It is no doubt difficult to endure ridicule or be ostracised for not ‘fitting in’. However, it’s equally difficult to pretend to be who we are not, everyday. Everyone makes different decisions when struggling with this dilemma, and experiences different consequences.

Personally, for me, there was a lot of controversy that I had to put up with when coming to terms this ‘masculine ideal’.

When I entered secondary school, I was a skinny, soft-spoken and shy boy who found it extremely difficult to befriend anyone. This made me a target for physical and psychological bullying. People would point out how I wasn’t as well-built as other guys, how I was not supposed to be flamboyant, and I was mocked for not “being a man”.

This constant barrage of reminders that I was not good enough made me question my own identity and left me at a loss. I felt helpless and worthless because I was only accepted by a handful of people, and ostracised by the majority.

__STORED DATA__
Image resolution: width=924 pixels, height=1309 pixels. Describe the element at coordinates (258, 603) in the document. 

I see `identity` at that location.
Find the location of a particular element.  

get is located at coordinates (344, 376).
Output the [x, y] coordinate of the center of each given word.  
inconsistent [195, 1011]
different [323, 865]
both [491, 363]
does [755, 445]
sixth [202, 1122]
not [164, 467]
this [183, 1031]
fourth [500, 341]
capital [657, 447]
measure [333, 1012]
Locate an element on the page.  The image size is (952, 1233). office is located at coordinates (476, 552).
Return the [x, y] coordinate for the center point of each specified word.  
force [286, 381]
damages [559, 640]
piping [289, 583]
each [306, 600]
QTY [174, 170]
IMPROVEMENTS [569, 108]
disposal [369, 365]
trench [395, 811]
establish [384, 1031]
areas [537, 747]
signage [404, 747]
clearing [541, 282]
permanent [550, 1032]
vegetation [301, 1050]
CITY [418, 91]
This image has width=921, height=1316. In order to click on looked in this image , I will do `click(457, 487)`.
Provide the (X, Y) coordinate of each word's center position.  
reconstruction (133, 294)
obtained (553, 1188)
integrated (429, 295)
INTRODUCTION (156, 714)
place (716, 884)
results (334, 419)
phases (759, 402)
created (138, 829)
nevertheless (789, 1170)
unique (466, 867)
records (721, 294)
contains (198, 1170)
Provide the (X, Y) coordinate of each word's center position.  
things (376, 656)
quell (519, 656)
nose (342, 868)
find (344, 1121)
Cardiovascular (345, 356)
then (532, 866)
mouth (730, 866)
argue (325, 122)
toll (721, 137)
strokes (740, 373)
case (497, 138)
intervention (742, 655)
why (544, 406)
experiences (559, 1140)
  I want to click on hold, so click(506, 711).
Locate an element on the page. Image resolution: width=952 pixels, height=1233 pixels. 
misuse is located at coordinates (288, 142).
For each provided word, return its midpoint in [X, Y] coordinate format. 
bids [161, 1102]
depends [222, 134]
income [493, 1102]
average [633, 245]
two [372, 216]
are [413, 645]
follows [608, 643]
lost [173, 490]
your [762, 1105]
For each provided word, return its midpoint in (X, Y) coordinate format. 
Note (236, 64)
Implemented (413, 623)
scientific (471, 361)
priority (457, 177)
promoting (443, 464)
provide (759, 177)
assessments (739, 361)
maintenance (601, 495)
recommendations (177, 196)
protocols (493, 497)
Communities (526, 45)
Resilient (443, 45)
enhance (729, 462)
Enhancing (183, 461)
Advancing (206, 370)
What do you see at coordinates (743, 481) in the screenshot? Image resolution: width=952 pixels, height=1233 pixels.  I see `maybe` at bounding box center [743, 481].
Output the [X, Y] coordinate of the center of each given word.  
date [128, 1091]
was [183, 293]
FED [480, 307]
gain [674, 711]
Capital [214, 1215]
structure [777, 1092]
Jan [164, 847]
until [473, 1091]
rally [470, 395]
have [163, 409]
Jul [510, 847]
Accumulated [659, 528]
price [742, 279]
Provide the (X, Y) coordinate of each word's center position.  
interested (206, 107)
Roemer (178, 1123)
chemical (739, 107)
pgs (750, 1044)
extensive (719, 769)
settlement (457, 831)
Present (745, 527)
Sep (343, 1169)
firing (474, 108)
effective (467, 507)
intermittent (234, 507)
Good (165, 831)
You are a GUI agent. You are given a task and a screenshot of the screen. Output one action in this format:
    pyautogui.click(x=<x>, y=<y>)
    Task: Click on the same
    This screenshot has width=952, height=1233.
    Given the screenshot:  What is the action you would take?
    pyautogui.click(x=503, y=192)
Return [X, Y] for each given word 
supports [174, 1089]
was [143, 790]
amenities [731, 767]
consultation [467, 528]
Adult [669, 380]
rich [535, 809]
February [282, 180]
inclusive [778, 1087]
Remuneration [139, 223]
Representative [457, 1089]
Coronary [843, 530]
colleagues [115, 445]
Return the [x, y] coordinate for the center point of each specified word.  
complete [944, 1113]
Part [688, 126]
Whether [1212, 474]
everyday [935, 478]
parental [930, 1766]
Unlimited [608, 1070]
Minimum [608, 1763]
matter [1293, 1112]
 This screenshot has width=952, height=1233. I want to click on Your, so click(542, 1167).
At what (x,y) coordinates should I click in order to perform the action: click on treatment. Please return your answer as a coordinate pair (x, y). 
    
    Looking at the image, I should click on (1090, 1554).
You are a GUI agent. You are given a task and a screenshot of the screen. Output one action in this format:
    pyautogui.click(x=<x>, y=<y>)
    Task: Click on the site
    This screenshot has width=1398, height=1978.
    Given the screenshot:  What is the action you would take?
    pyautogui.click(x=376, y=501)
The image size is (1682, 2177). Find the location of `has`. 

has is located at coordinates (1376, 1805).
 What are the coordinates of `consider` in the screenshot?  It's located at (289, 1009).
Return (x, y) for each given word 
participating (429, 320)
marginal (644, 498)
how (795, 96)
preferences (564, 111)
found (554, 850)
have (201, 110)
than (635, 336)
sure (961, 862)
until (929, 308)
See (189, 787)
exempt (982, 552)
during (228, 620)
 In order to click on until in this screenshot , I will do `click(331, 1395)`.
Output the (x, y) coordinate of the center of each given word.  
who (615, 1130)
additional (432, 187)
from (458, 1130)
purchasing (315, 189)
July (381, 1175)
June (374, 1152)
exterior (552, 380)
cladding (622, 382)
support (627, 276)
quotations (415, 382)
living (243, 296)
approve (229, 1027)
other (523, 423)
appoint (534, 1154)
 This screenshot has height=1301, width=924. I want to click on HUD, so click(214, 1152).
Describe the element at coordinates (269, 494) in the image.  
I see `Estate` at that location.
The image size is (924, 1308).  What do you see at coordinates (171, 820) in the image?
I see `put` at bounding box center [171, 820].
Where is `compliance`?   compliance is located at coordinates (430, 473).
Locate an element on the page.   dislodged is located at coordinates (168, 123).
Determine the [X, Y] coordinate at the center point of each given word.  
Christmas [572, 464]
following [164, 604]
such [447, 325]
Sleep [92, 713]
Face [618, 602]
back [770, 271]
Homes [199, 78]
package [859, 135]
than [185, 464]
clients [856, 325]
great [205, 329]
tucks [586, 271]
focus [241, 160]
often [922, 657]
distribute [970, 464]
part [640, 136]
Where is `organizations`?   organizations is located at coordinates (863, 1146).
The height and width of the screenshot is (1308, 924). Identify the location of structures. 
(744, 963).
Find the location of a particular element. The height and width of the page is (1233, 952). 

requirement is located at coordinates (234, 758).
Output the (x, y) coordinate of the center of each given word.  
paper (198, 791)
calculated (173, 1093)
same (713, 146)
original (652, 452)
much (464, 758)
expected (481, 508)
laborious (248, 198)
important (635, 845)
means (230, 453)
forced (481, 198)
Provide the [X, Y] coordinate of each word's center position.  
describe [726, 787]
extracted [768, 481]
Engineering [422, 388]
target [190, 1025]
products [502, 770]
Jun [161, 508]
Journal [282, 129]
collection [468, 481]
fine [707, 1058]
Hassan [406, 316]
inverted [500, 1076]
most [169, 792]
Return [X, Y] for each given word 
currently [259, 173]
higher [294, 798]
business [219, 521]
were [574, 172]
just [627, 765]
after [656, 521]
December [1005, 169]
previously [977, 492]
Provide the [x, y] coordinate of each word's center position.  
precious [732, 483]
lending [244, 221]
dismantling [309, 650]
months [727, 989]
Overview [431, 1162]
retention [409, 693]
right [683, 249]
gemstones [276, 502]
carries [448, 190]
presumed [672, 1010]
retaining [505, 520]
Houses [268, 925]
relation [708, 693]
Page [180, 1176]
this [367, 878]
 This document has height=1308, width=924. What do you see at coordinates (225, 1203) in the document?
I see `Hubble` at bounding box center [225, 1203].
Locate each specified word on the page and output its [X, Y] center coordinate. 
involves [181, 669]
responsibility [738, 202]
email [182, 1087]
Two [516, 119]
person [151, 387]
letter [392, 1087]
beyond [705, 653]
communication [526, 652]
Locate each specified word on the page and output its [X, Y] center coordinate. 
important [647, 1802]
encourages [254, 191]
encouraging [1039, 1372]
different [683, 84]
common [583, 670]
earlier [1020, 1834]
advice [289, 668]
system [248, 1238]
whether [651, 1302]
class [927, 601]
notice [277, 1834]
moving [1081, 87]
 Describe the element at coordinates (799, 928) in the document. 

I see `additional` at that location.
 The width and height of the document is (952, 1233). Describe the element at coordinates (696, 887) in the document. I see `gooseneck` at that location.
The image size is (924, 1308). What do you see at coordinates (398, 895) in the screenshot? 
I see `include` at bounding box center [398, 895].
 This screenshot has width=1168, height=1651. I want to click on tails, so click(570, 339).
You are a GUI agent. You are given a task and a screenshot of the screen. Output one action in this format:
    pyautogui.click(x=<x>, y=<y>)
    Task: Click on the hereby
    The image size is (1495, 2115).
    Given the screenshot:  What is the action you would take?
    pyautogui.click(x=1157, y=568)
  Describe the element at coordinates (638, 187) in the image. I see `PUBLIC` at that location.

__PROBLEMS TO SOLVE__
- A) Reproduce the part of the personal essay about masculinity starting at "It is no doubt" and ending at "this ‘masculine ideal’.".
- B) In the personal essay about masculinity, how does the writer describe himself on entering secondary school?
- C) Carry the personal essay about masculinity forward from the point where it stops.
The records are separate material from the personal essay about masculinity.

__RESULTS BY TASK__
- A)
It is no doubt difficult to endure ridicule or be ostracised for not ‘fitting in’. However, it’s equally difficult to pretend to be who we are not, everyday. Everyone makes different decisions when struggling with this dilemma, and experiences different consequences.

Personally, for me, there was a lot of controversy that I had to put up with when coming to terms this ‘masculine ideal’.

- B) He was a skinny, soft-spoken and shy boy who found it extremely difficult to befriend anyone.

- C)
Despite this, throughout my 4 years in secondary school, I never regretted being the way I was. While the bullying I faced in school was painful, the idea of being false to myself just so I could be like everyone else felt even worse. When I saw my other friends acting in stereotypically macho ways, it seemed clear to me that the behaviour was fake.

Even today, I still get the occasional comment about how I dress and carry myself. But I have come to embrace the fact that I am different. Yes, it would have been a lot easier to just give in and be like everyone else – I could have conformed to keeping up a stereotypical appearance of being ‘a real man’. But that would not have been me.

My hope is that people will eventually realise that there is no one ideal for what one half of the world’s population should be like, and always challenge this idea. It is to our collective benefit to work towards destroying the stereotypes that society holds over everyone’s heads, and instead, celebrate the unique, infinitely interesting things that make each individual special.

With that, I pose one final question to you:

“Who are you going to be?”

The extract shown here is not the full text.